The alternative rankings obtained are plotted in Figs. 3, 4. First, we notice from Fig. 3 that changing the variable weights has almost no effect on the top 10 ranked universities. Indeed, the rankings remain relatively stable across the different weighting schemes. This indicates that for the top 10 ranked universities, all five variables truly measure the same thing and there is thus a single underlying factor. This however does not hold true for the majority of the universities in our sample. If we look at the alternative rankings obtained for several European universities in Fig. 4, we see that different weighting schemes yield very different results. The Vrij Universiteit Amsterdam for example, is the only university whose ranking benefits from putting a smaller weight on the “Nobel” variables. This is simply because the VU Amsterdam has never won a Nobel Prize or Fields medal. Of the six universities plotted here, the University of Moscow (ARWU rank 71) and the Ecole Normale Supérieure of Paris (ARWU rank 74) have the highest rank in the ARWU. Coincidentally, their rankings in this experiment are those most sensitive to the differing weighting schemes. By shifting the entire weight from the “volume of publication” variables to the “Nobel” variables, we can make them each drop over 200 places and fall to the bottom of the table. The university whose ranking is the least affected in our small sample of European institutions is the University of Geneva.
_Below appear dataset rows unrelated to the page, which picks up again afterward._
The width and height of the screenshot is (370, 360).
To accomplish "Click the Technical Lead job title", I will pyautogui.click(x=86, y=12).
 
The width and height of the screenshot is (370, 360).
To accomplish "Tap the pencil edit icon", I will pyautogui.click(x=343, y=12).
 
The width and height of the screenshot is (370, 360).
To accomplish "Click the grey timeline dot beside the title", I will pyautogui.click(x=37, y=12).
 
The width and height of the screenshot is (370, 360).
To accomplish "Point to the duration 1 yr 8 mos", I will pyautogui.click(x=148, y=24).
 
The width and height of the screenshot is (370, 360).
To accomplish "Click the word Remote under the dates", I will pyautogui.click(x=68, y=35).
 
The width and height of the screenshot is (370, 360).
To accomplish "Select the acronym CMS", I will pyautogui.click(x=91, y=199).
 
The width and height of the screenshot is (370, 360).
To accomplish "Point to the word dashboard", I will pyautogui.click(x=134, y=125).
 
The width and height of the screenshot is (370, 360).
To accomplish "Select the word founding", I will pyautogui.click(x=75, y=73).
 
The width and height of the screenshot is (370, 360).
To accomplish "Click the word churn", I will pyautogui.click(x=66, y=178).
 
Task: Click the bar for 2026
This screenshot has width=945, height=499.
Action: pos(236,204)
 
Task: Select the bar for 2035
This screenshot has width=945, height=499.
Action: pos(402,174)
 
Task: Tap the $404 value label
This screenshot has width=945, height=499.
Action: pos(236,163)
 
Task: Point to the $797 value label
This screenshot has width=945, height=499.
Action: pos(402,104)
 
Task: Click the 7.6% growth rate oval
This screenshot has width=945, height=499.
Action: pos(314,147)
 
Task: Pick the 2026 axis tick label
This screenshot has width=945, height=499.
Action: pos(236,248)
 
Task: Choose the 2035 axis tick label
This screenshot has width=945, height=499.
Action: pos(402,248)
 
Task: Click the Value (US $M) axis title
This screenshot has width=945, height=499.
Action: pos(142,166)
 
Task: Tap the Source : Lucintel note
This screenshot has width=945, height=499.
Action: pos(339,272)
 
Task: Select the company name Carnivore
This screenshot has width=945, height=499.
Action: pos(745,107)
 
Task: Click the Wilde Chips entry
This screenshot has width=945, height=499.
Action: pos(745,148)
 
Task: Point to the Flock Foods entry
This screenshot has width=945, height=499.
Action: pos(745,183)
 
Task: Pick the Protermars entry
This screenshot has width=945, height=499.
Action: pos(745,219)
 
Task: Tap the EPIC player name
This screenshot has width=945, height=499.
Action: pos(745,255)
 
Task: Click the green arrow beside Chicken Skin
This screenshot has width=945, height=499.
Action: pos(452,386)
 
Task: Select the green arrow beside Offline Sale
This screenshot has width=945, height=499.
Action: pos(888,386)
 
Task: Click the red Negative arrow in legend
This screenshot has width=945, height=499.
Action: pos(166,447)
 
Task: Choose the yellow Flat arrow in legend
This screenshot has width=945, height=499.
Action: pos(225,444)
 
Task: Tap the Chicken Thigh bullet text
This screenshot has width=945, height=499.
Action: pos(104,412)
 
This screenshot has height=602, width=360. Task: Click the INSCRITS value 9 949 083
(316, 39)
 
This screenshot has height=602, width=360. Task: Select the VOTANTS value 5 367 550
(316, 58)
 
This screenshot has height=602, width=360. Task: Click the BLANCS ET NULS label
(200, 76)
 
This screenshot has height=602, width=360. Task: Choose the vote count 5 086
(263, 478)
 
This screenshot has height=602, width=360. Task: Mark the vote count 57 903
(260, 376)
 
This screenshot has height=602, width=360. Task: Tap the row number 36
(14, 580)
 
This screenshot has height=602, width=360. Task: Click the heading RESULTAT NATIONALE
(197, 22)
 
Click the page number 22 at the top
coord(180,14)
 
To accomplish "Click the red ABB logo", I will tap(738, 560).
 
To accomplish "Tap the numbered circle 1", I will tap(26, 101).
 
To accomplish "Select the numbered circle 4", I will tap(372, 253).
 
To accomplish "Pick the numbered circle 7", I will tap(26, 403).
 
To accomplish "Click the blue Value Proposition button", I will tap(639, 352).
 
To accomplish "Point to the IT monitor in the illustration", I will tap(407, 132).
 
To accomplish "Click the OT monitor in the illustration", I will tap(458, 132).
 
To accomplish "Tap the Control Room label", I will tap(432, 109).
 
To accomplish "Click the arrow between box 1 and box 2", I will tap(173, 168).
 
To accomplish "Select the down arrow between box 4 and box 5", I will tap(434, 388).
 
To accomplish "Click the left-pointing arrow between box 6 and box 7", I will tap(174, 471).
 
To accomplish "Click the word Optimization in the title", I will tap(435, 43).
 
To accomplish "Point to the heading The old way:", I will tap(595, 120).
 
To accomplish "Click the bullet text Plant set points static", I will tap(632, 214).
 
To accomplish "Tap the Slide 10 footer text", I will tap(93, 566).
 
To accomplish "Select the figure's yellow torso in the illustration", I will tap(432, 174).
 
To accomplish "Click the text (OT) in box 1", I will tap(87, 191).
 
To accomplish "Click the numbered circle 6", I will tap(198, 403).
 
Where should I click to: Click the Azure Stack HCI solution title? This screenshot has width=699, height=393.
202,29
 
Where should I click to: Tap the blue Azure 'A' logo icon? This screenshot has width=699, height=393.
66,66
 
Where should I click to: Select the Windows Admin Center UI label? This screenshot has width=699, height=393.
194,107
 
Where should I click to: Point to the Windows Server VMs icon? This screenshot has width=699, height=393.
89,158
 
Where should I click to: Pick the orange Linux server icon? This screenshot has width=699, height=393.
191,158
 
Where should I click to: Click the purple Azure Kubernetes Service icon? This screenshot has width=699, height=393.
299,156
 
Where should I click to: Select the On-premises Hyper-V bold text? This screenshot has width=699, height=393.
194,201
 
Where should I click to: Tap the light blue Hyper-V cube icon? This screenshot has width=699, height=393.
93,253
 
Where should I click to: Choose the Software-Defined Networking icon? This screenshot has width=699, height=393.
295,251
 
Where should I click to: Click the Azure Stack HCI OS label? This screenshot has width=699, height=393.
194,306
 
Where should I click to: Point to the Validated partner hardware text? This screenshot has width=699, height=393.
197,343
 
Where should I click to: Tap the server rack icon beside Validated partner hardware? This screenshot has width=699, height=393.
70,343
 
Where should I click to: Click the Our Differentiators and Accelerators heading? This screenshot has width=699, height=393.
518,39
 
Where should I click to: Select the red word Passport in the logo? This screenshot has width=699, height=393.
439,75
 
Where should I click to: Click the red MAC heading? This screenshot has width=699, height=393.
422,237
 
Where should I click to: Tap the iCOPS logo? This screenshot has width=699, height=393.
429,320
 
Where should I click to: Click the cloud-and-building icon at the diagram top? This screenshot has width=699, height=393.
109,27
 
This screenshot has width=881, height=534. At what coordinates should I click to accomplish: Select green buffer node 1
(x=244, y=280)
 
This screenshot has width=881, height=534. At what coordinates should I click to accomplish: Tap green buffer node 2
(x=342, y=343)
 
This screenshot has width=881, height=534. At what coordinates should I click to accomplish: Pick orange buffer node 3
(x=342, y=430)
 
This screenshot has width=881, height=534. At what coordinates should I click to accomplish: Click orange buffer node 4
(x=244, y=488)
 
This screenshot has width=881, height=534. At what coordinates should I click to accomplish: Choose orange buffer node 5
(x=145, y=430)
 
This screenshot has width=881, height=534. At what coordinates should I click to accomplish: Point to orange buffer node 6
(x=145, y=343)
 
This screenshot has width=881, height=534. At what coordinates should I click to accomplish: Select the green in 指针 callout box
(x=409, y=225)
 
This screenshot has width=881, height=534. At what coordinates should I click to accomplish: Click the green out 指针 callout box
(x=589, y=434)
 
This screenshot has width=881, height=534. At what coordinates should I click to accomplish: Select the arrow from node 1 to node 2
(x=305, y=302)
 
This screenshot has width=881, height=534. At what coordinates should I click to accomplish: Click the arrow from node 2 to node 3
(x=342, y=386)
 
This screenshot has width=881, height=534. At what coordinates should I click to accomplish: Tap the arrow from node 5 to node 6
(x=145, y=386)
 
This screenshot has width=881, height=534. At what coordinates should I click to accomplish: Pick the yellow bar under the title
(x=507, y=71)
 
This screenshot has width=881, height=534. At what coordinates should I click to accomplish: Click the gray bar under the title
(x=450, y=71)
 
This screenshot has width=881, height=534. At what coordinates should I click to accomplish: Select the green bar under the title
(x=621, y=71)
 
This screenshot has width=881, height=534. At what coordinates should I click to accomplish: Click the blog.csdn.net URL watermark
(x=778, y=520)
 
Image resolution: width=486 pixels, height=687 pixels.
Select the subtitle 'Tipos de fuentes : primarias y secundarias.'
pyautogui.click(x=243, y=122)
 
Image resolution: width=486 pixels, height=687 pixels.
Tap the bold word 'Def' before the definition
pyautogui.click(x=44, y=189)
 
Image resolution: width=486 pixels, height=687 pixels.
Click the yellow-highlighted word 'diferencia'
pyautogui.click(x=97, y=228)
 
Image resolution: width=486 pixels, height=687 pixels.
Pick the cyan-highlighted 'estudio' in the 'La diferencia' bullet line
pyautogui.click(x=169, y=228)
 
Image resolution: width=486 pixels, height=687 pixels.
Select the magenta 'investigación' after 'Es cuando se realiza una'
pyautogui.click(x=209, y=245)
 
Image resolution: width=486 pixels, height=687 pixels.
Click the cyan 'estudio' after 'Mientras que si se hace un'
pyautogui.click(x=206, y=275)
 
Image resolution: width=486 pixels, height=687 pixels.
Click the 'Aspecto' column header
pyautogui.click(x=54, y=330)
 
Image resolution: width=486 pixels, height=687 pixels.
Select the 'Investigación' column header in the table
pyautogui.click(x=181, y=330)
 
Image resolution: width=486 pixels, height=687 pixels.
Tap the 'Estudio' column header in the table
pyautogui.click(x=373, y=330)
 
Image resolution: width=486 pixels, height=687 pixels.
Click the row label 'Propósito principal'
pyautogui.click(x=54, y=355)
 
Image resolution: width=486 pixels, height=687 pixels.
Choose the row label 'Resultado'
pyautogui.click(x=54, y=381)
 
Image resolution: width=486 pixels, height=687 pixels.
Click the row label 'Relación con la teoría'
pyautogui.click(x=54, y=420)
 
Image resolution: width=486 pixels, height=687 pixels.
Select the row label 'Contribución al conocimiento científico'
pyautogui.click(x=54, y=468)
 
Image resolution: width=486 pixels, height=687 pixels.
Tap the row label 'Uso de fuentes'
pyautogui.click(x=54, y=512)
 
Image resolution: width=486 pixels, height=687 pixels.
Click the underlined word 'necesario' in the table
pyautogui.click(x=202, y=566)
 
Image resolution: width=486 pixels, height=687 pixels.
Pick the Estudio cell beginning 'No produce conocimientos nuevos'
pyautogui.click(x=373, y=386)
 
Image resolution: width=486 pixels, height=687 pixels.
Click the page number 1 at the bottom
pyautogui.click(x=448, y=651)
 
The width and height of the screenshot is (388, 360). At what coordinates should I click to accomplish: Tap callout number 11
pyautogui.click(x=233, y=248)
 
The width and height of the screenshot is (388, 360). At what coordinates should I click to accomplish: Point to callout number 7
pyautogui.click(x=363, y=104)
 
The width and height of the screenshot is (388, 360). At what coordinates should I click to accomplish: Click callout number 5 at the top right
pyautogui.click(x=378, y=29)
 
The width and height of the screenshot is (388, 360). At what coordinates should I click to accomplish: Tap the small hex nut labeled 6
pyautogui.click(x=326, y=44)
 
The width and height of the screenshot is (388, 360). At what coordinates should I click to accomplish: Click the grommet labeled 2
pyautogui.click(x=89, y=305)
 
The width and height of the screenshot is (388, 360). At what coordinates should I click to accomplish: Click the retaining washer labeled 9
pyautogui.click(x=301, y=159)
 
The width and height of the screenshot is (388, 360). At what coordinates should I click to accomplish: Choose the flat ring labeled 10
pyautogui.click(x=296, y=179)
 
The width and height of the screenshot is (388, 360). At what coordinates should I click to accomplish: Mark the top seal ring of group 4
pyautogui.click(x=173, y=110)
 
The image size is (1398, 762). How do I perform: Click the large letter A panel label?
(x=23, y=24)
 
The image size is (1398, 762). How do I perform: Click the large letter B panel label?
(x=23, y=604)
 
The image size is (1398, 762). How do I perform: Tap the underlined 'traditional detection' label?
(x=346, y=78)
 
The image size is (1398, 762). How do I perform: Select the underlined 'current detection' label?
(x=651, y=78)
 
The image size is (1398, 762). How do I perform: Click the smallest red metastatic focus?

The variability in the rankings generated here show the extent to which the chosen methodology and criteria have a determining effect on the overall result.

Fig. 3
figure 3

Alternative rankings with different weighting schemes: ARWU’s top 10

Fig. 4
figure 4

Alternative rankings with different weighting schemes: a few European universities

Concluding remarks

The academic world and its different stakeholders are becoming ever more concerned with the assessment of higher education. Rankings are sprouting up in response to this demand for ways of comparing the different merits of institutions. Since rankings proceed from the aggregation of various and somewhat diverse characteristics, they are subject to much criticism. In this paper, we examine whether the quality of academic research can be accurately captured by a single aggregated measure such as a ranking. Our results highlight some of the conceptual and methodological problems with ranking higher education institutions, and warn against the use of one-dimensional measures which can be misleading due to oversimplification. With Shanghai University’s Academic Ranking of World Universities as the basis for our study, we use robust principal component analysis (PCA) to uncover the underlying factors measured by this ranking. While PCA is a relatively straightforward and commonly-used method of dimension reduction, it does have certain limitations. In particular, it is a purely descriptive method for quantitative data only, that solely considers the linear dependence between variables. Our analysis shows that for the majority of the institutions in our sample, their ranking in the ARWU proceeds from the combination of two different and uncorrelated aspects of research performance. The first factor assesses research conducted at the highest level, as measured by alumni and faculty recipients of a Nobel Prize or Fields medal, while the second factor measures research in terms of output. This aggregation of uncorrelated factors of performance leads to the loss of some of the information they contain. As a result, changing the relative weight placed upon these two factors significantly alters the ranking. There is a well-known saying that tells us “if you can’t beat ’em, join ’em”. So, if rankings are to be a permanent part of the academic landscape, we should encourage the ongoing debate and establish further guidelines and criteria on how best to conduct and interpret higher education quality assessments.